After two years in Italy, Reas moved to Los Angeles. As an assistant professor in the department of Design | Media Arts at UCLA,
Reas interacts with undergraduate and graduate students to push the boundaries
of art and design. His classes provide a foundation for thinking about
computers and the Internet as a medium for exploration and set a structure for
advanced inquiry into synthesis of culture, technology, and aesthetics.
Janek Schaeffer:
Janek was born in England to Polish and Canadian parents in 1970. While studying architecture at the Royal College of Art [RCA annual prize], he recorded the fragmented noises of a sound
activated dictaphone travelling overnight through the Post Office.
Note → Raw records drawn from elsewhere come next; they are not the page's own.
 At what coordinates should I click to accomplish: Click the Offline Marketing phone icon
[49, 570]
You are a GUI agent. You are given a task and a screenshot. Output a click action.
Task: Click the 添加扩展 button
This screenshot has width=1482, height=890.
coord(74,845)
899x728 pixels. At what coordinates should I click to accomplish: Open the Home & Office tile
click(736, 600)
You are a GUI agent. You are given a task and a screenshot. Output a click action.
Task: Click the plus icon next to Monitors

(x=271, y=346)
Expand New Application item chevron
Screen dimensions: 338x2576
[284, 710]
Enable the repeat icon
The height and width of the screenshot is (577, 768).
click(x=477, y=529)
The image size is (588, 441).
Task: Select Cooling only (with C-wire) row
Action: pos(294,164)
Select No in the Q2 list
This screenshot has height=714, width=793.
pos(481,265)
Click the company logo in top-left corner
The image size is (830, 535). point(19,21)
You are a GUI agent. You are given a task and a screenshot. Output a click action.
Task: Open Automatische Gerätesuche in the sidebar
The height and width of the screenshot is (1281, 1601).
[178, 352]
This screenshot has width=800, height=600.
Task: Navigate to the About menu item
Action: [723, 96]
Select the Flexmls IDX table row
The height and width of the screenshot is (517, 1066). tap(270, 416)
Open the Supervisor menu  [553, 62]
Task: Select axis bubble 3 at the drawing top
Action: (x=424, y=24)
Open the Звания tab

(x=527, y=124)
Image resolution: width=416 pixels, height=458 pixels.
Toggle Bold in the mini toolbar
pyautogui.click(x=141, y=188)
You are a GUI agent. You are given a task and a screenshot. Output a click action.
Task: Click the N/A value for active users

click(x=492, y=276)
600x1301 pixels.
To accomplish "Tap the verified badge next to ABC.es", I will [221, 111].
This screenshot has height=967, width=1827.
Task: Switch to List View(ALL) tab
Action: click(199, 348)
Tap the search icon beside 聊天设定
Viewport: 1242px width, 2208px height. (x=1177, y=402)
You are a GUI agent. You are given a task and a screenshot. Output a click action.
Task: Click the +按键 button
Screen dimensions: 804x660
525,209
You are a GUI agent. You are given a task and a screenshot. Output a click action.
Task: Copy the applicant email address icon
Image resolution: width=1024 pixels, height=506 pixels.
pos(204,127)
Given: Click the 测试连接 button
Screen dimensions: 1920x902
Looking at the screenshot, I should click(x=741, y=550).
That work,
titled 'Recorded Delivery' [1995] was made for the 'Self Storage'
exhibition [Time Out critics choice] with one time postman Brian Eno and
Artangel. Since then the multiple aspects of sound became his focus, resulting
in many releases, installations, soundtracks for exhibitions, and concerts
using his self built/invented record players with electroacoutisc collage. The
'Tri-phonic Turntable' [1997] is listed in the Guinness Book of Records
as the 'World's Most Versatile Record Player'. He has performed, lectured and
exhibited widely throughout Europe [Sonar, Tate Modern, ICA],
USA/Canada, [The Walker, XI, Mutek, Princeton], Japan, and Australia [Sydney Opera House].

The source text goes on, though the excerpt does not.